Scrive il consigliere che Autostazione di Bologna srl è una società a carattere totalmente pubblico, partecipata per il 66,89% dal Comune di Bologna e per il 33,11% dalla Città Metropolitana, che ha per oggetto esclusivo la gestione della stazione terminale di partenza e di transito di tutti gli autoservizi pubblici di linea in concessione facenti capo alla città di Bologna. Fra le sue dotazioni infrastrutturali, l’Autostazione dispone di due ampi parcheggi a pagamento, attualmente gestiti da una società terza: fra i due, il parcheggio sotterraneo risulta essere il più ampio, con una capienza massima di 310 vetture, possibilità di sosta illimitata, orario di apertura 24 ore su 24, tutti i giorni dell’anno.
L’interrogante rileva come la Società Area Blu Spa, nata nel 1996 per gestire la sosta nel centro storico di Imola, e trasformatasi nel 2004 in Società in house providing di proprietà del Comune di Imola e del Con.

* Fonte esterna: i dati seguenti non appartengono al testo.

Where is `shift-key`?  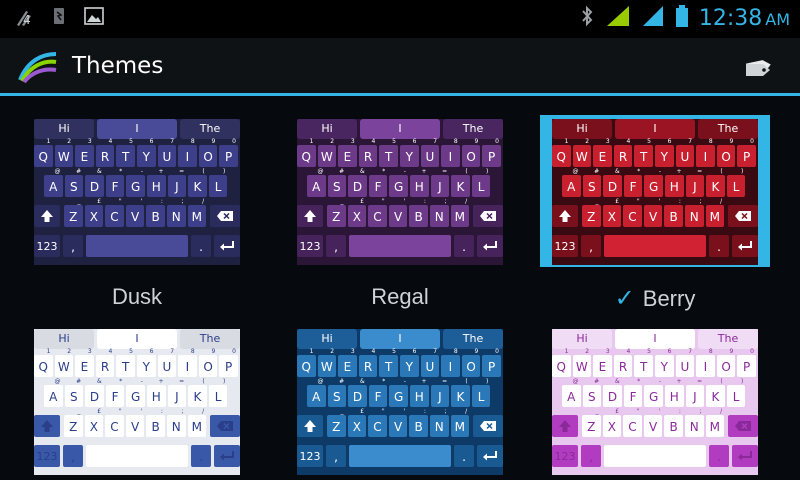 shift-key is located at coordinates (310, 216).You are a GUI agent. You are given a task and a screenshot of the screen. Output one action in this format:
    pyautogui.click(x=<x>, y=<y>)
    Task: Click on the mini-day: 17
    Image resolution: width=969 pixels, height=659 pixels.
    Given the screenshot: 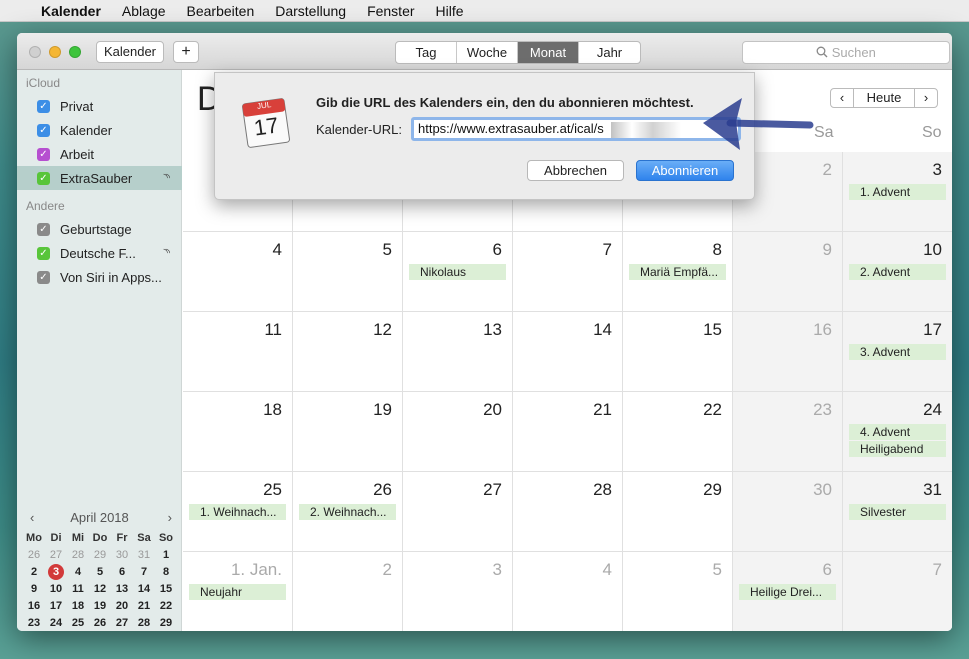 What is the action you would take?
    pyautogui.click(x=56, y=606)
    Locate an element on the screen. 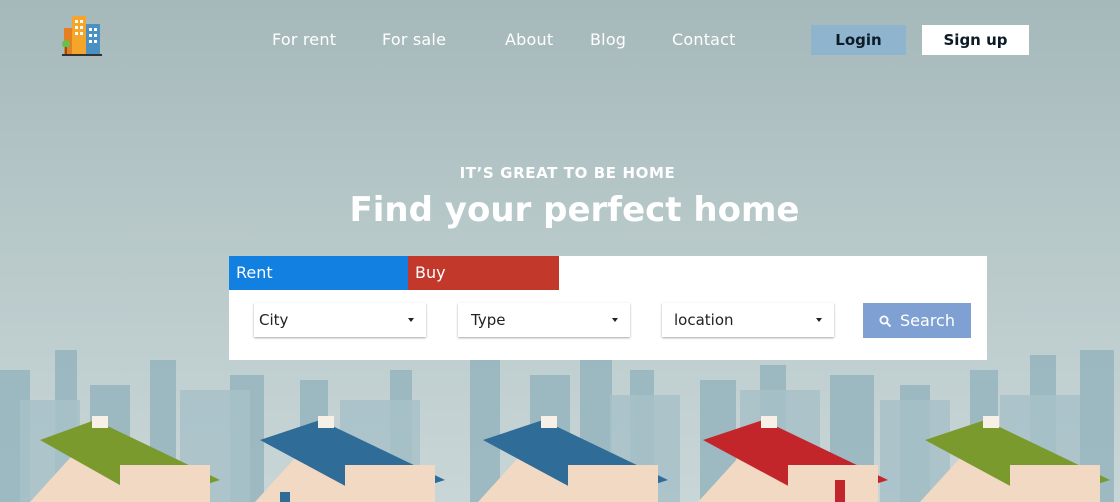  search-panel: Rent Buy City Type location Search is located at coordinates (608, 308).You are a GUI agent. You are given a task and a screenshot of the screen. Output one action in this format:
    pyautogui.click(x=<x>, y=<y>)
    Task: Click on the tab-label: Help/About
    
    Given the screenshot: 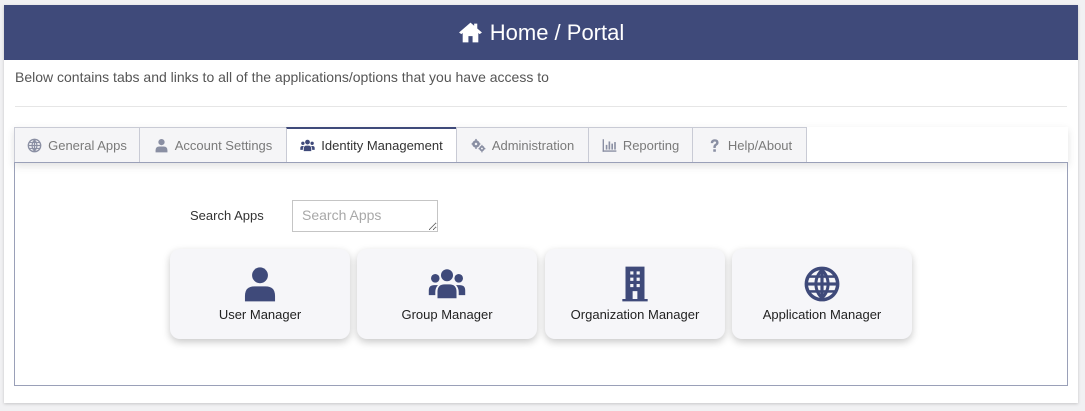 What is the action you would take?
    pyautogui.click(x=760, y=145)
     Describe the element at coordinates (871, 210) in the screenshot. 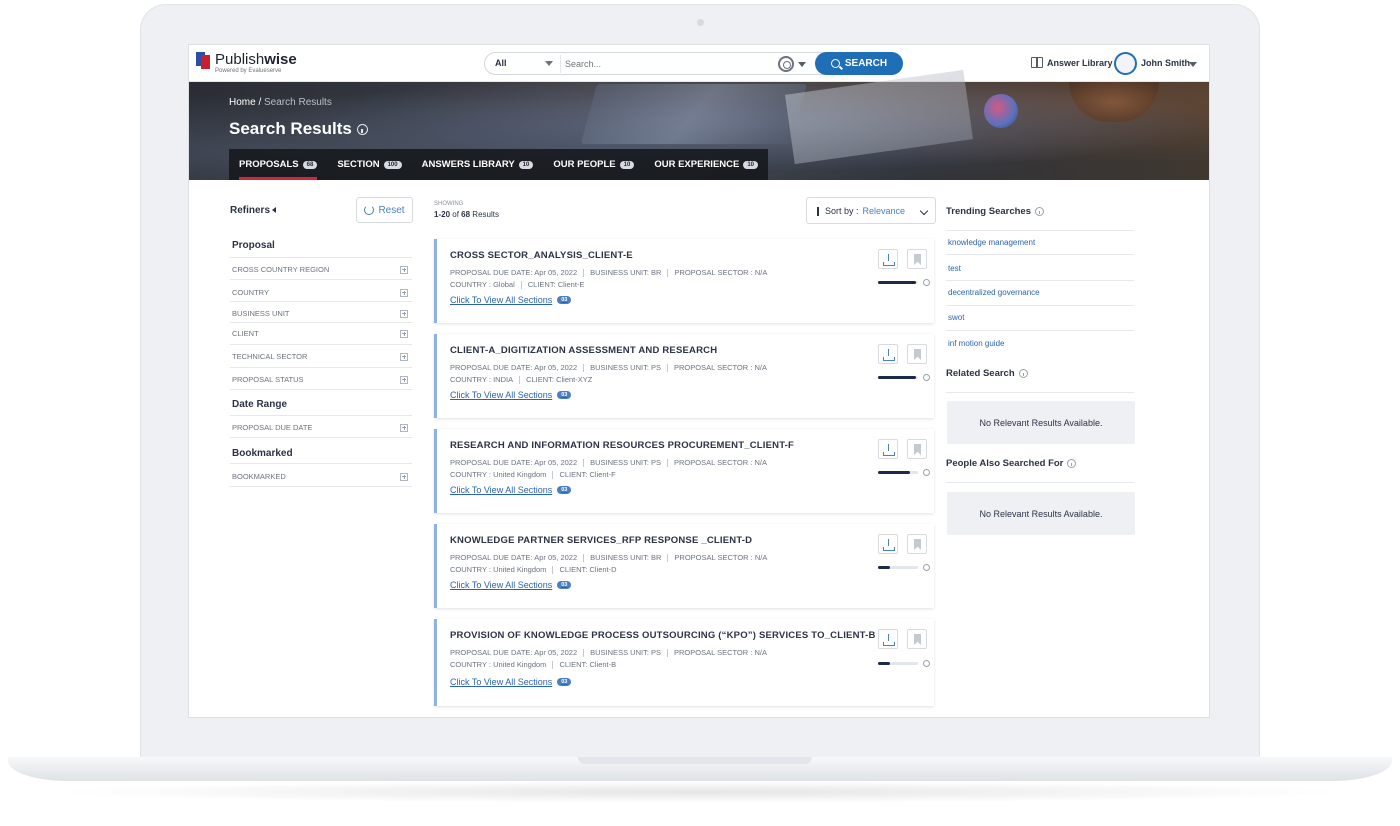

I see `sort-dropdown: Sort by : Relevance` at that location.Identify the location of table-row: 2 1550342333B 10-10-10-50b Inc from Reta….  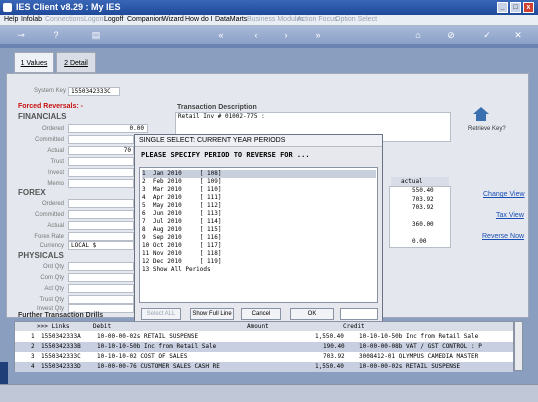
(264, 347).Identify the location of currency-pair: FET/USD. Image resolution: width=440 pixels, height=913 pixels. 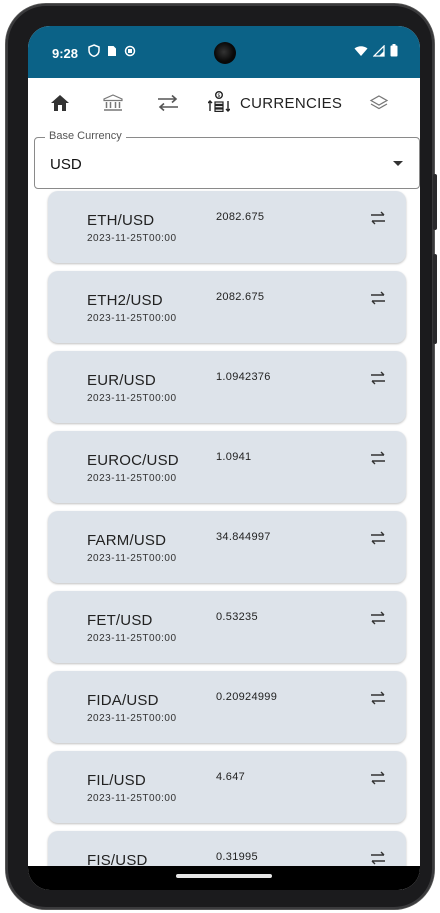
(120, 620).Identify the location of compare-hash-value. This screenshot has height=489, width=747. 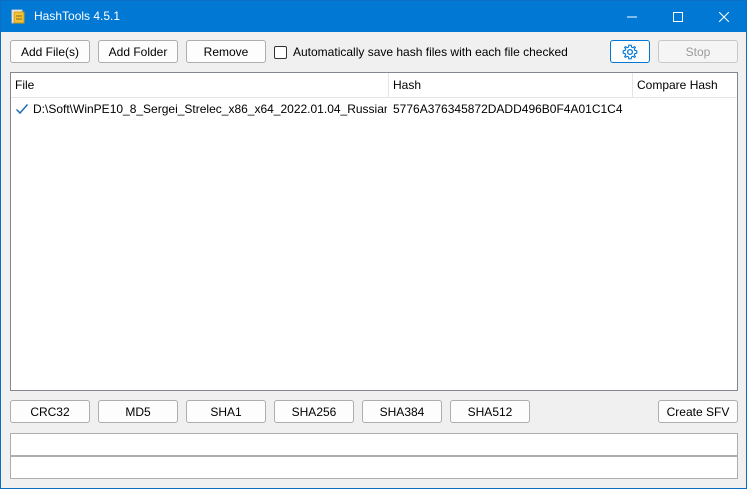
(686, 109).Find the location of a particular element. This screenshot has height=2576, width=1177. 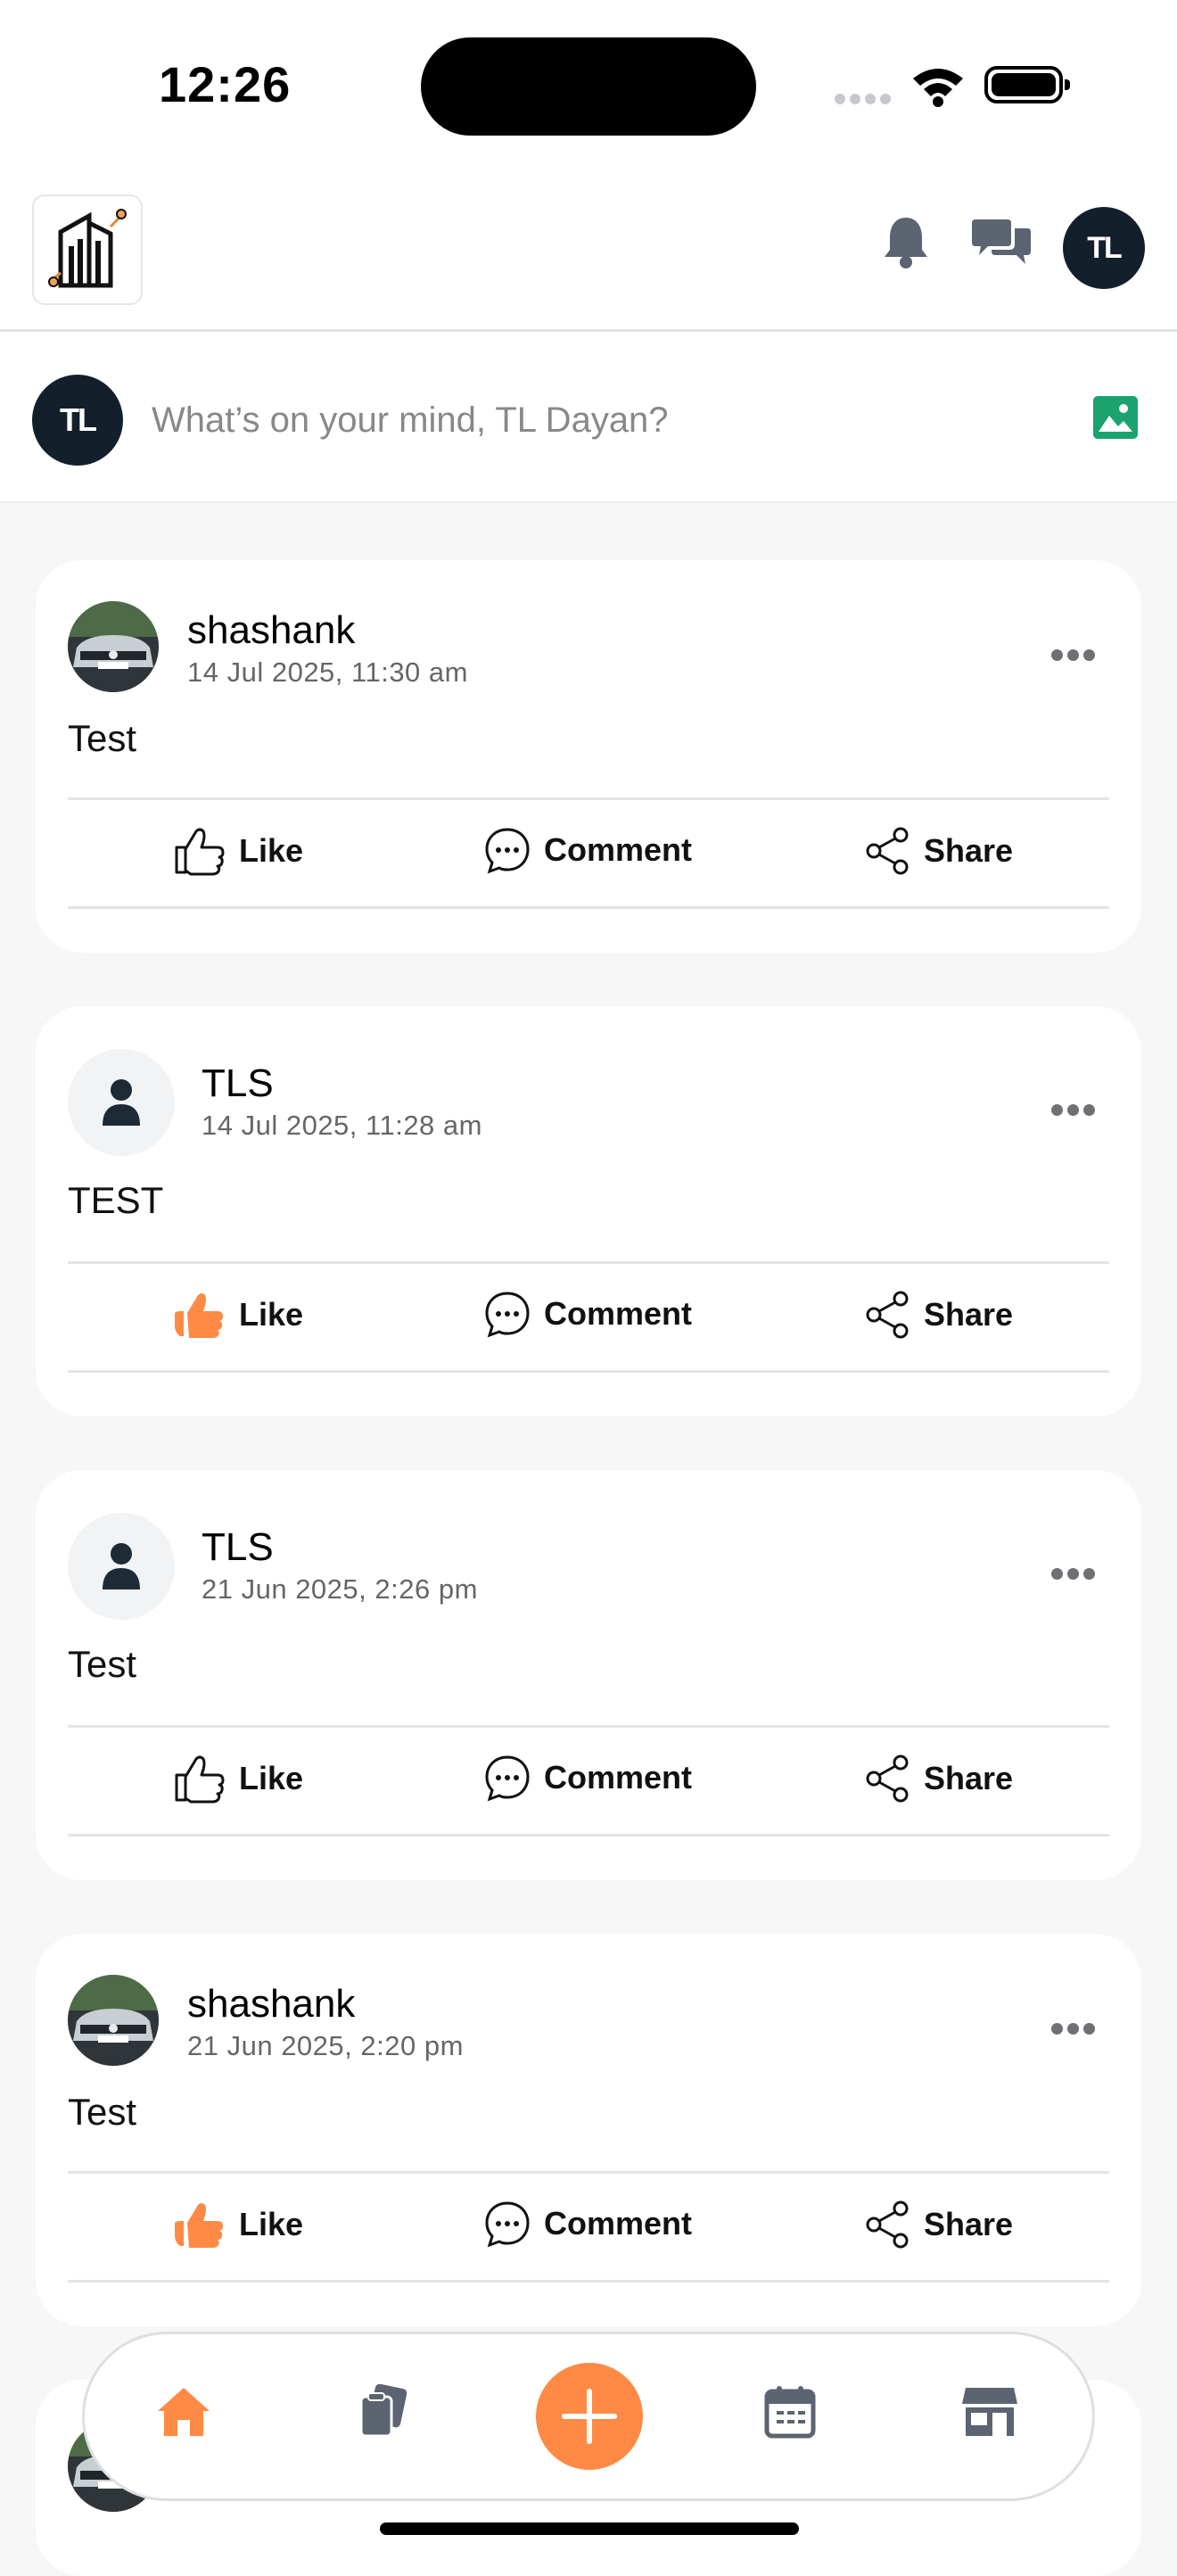

composer-input is located at coordinates (598, 420).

AMI (Consorzio di Comuni a totale capitale pubblico), “risulta a oggi partecipata dalla Città Metropolitana di Bologna per il 7,14%”; Bignami solleva l’attenzione sul fatto che Autostazione di Bologna srl pare “intenzionata ad affidare prossimamente ad Area Blu Spa la gestione del parcheggio sotterraneo”, e ciò potrebbe avvenire senza bando di gara, facendo venir meno il principio di trasparenza e di concorrenza e aprendo “ulteriori dubbi legati all’opportunità politica che una società partecipata dal Comune di Bologna e dalla Città Metropolitana di Bologna” possa gestire quell’impianto.
Bignami denuncia un “meccanismo di scatole cinesi” che, negli anni, ha portato più volte il “controllore” a coincidere con il “controllato”, e chiede alla Giunta quale sia la corretta procedura cui una società quale Autostazione srl deve ricorrere per affidare la gestione del suo parcheggio sotterraneo; chiede, inoltre, se la Regione intenda legiferare o varare linee guida per salvaguardare il principio di trasparenza e di concorrenza all’interno delle procedure relative ai bandi di assegnazione pubblici e per mettere fine a eventuali conflitti di interesse in tali procedure.